高校生が「宇宙給食」を提案 JAXAスタッフ招き探究授業

 高校生が月面の学校生活を想定して、「宇宙制服」や「宇宙給食」を提案する探究授業が12月21日、広域通信制のクラーク記念国際高校で開催された。同校の「宇宙探究部」に所属する生徒が、全国各地からオンラインで出席。ゲストに招いたJAXA宇宙教育センターのスタッフを前に、グループで試行錯誤したアイデアをプレゼンテーションした。

宇宙制服についてプレゼンする生徒

 同校の宇宙探究部は今年7月に始動。2022年度の人工衛星打ち上げを目指し、「人工衛星開発チーム」「国際広報チーム」「ミッション実行チーム」などに分かれて、幅広い観点から宇宙をテーマに探究学習を進めている。

 生徒らはこのプレゼンに向けて、10月ごろから準備を開始。月面のキャンパスを想定し、宇宙環境下でも対応できる制服や給食について、11グループに分かれて学習を重ねてきた。月面の環境についての資料や専門家の意見をリサーチしながら、温度や湿度など前提条件を定めた上で、制服の材質や給食の献立を考えたという。

 宇宙制服について発案した生徒の一人は「前提条件の設定が一番難しかった。日本語だけでなく、英語の論文も読んで参考になるデータを探していった」と振り返る。

 プレゼン当日、各チームは5分の制限時間内に、JAXAのスタッフに向けて探究の成果を発表。事前のリサーチ力や企画内容はもちろん、時間内に分かりやすくアイデアをアピールする力も求められた。

 宇宙給食について発表したあるチームは、給食の献立の中でも人気の高いカレーライスについてプレゼン。「好きな給食ランキングトップの常連であるカレーが宇宙でも食べられれば、学校生活が楽しくなる。栄養価も高く、健康を維持するためにもいい」と、まず魅力から強調した。
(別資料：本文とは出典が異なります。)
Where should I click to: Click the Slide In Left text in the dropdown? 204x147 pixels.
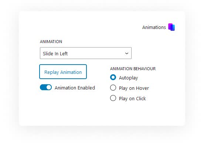[55, 53]
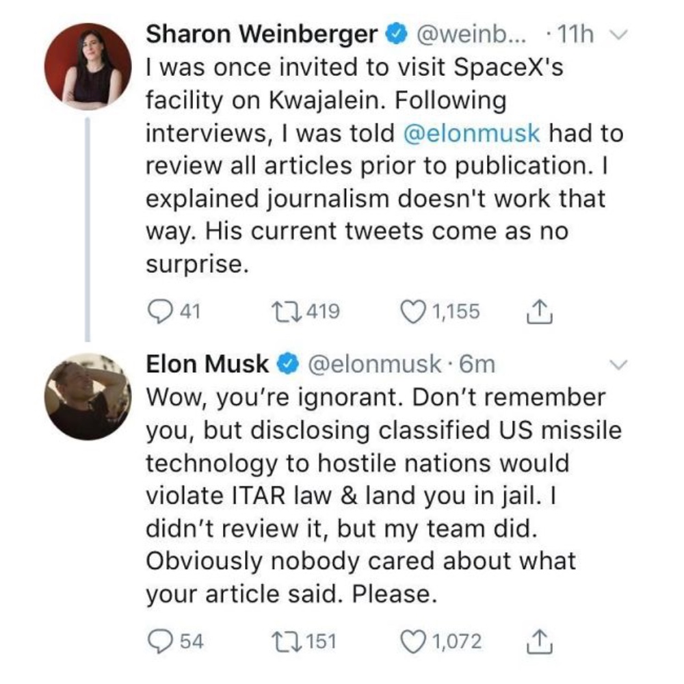Open the @weinb... handle
This screenshot has height=684, width=684.
tap(472, 34)
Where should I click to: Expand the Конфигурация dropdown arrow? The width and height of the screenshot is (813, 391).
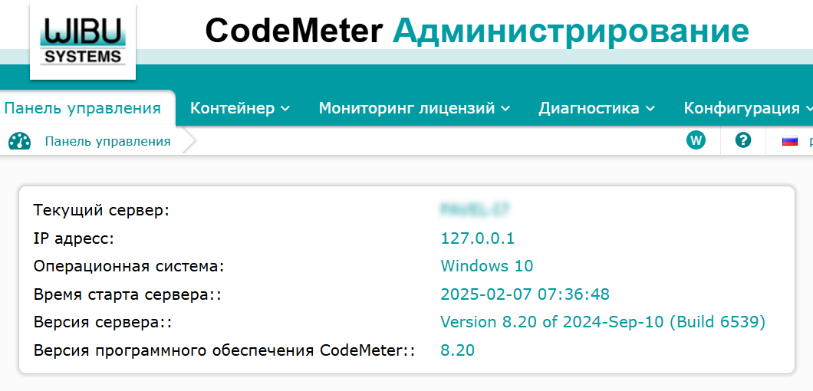click(x=808, y=109)
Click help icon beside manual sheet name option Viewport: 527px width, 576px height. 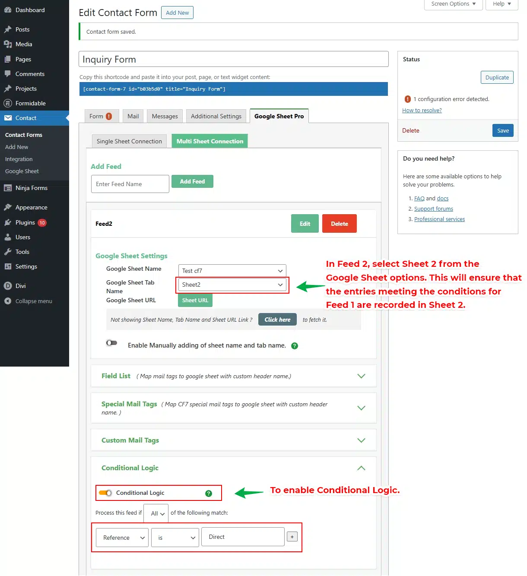point(295,346)
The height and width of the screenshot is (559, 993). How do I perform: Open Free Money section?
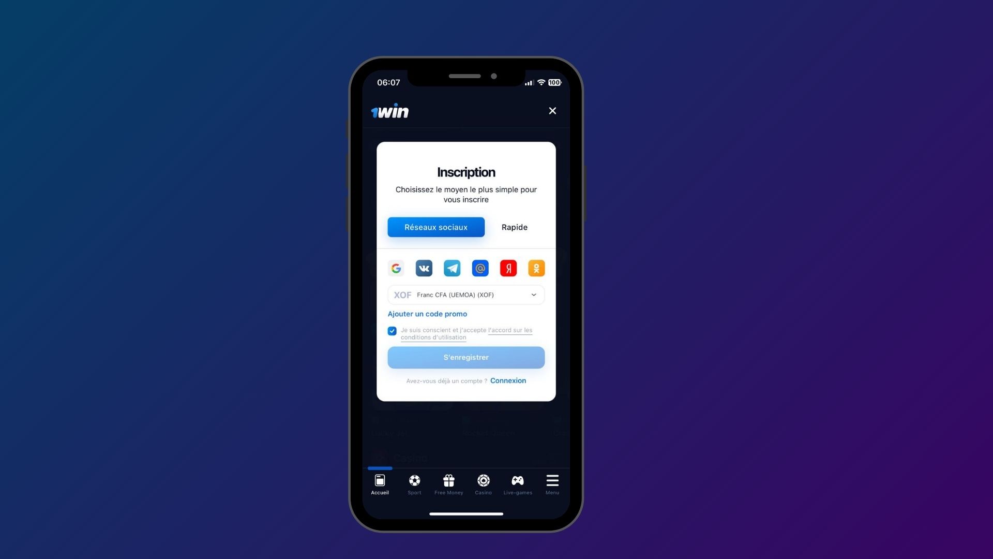coord(449,484)
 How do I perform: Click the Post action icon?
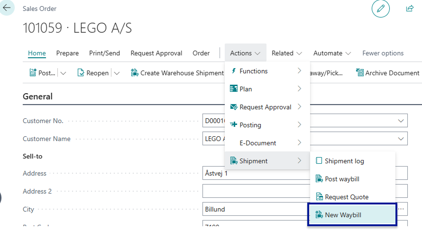pos(33,73)
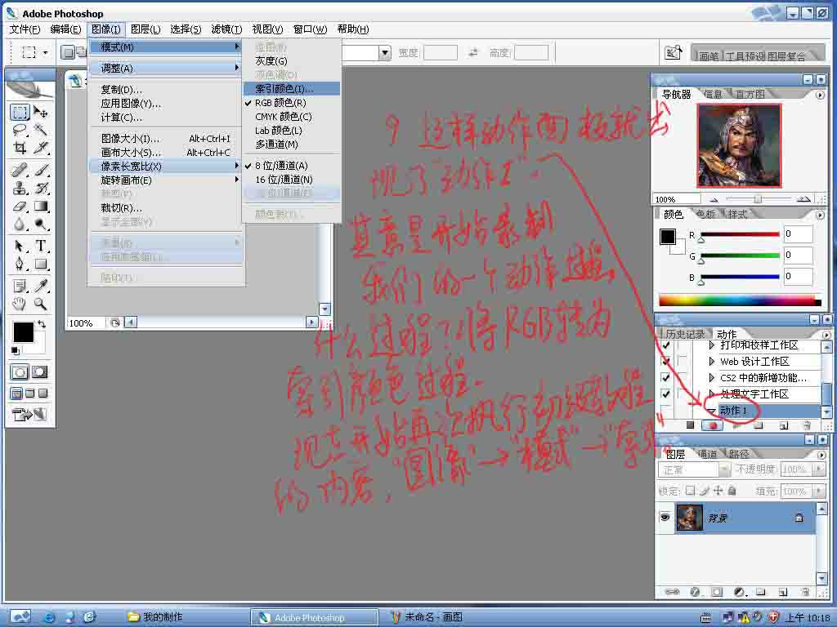The height and width of the screenshot is (627, 837).
Task: Click the navigator image thumbnail preview
Action: click(739, 146)
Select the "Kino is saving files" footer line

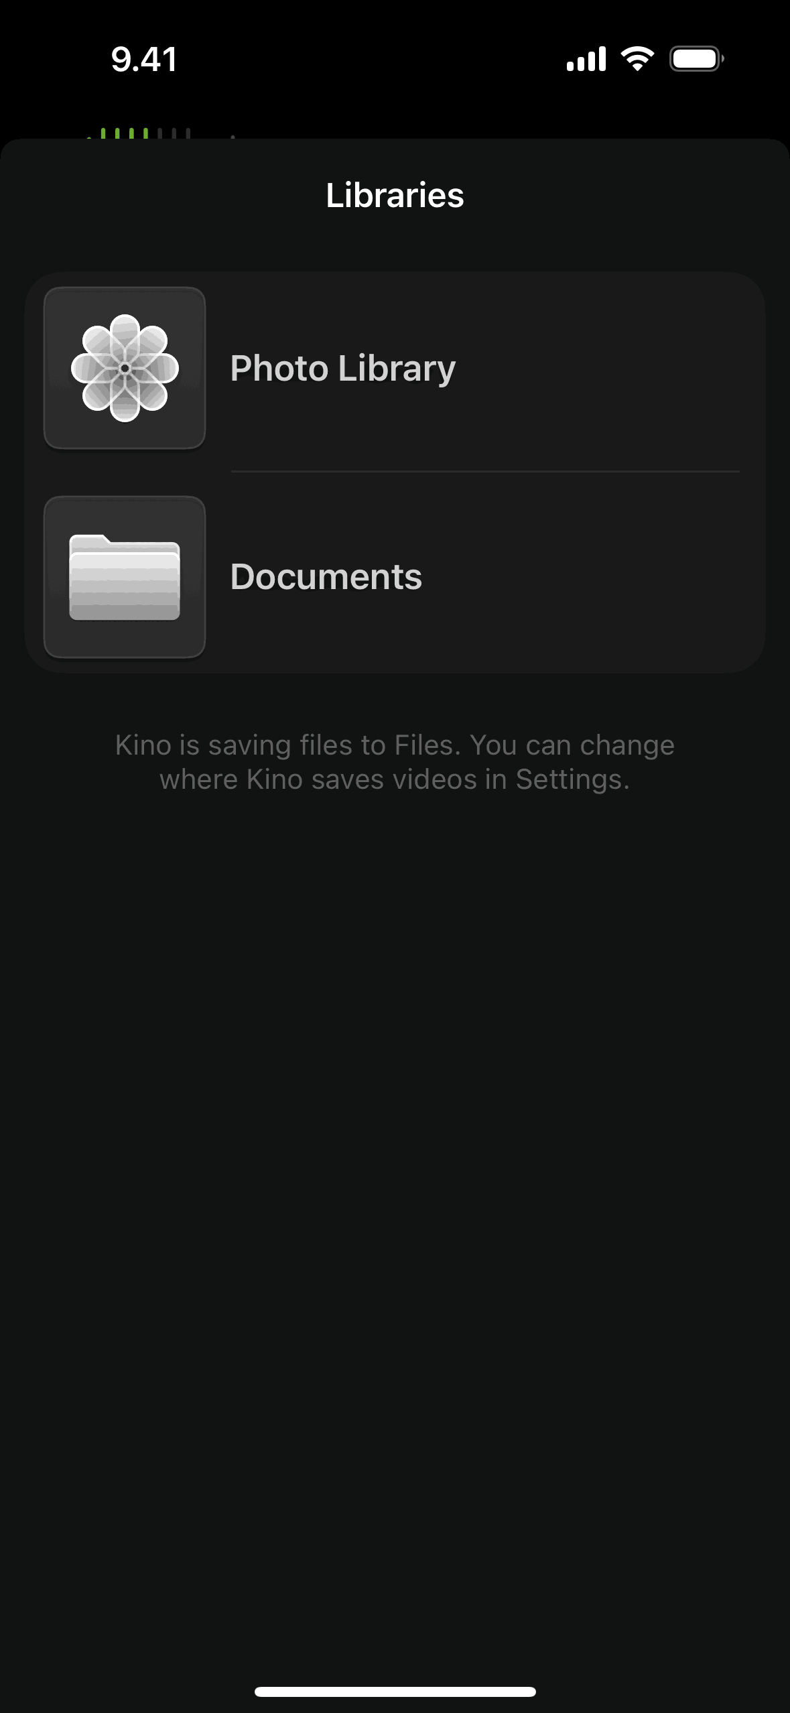pos(395,745)
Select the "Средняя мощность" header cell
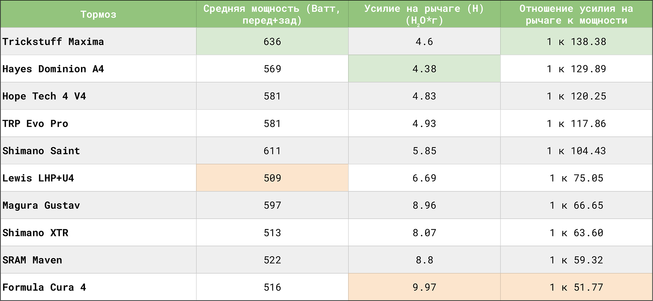This screenshot has height=301, width=653. coord(272,14)
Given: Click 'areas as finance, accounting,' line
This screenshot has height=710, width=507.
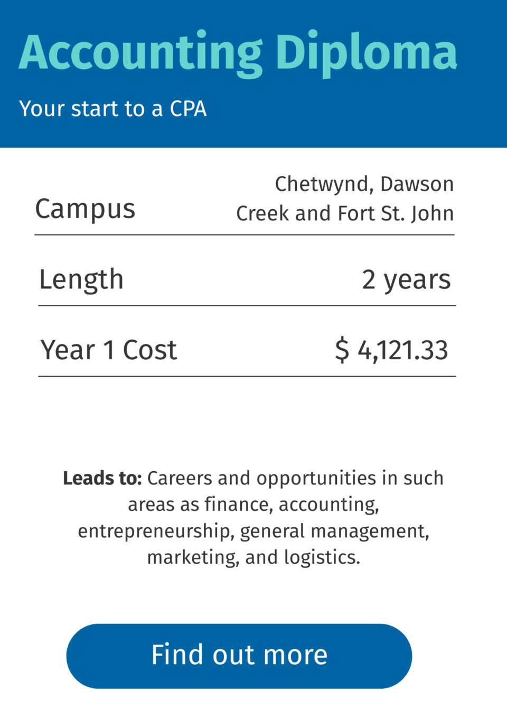Looking at the screenshot, I should click(254, 505).
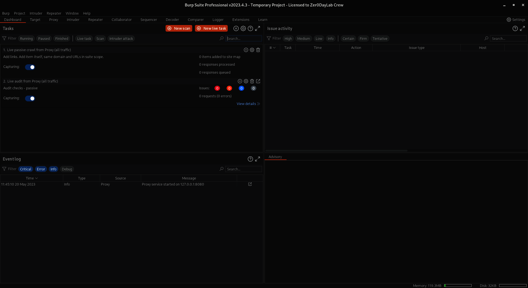
Task: Expand the Issue activity panel
Action: point(522,29)
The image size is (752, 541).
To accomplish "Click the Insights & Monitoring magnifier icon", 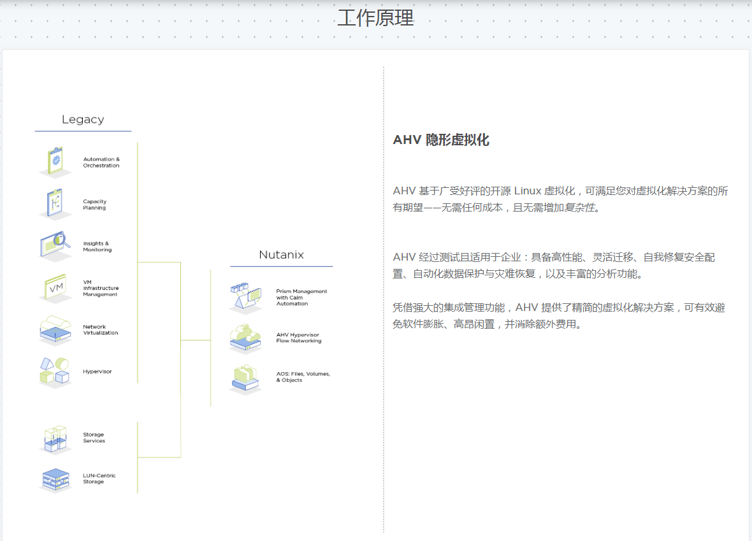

 続いてニンジンやジャガイモの具材を月面でも育成できるよう、土を使わずに育てられる方法として、ロックウールなどの素材や水耕栽培を活用する案を披露。調理法については、ファスナー付きの密閉容器の中に材料を入れて混ぜたり、温めたりして調理すると提案した。さらに水分量を調整することで、無重力空間でも飛び散りにくいルーの固さに調整できるとも説明した。

 その他にも、ジェンダーレスやベジタリアンなど多様な生徒を想定したアイデアがあったほか、「月面にある原材料を使う」など、SDGsを踏まえた案も多かった。

 JAXAのスタッフは「どれもリアリティーのあるアイデアばかりだった。自分たちが経験していない月面の生活についてしっかりとリサーチして、想像力を生かして考えたことがよく分かる。学校生活や日常生活においても、この想像力を大切にしてほしい」と生徒らをねぎらった。

 プレゼンを終えた生徒の一人は「この活動を通し、細かいことを調べていくうちに、自分の興味の幅が広がっていくのを感じた。今後も、宇宙関係の企業や専門家の方と学べる機会がある。想像できないくらい難しい話が出ることもあるが、普段の生活で関われない人に学べることは、二度とない経験。無駄にしたくない」と意欲的に語った。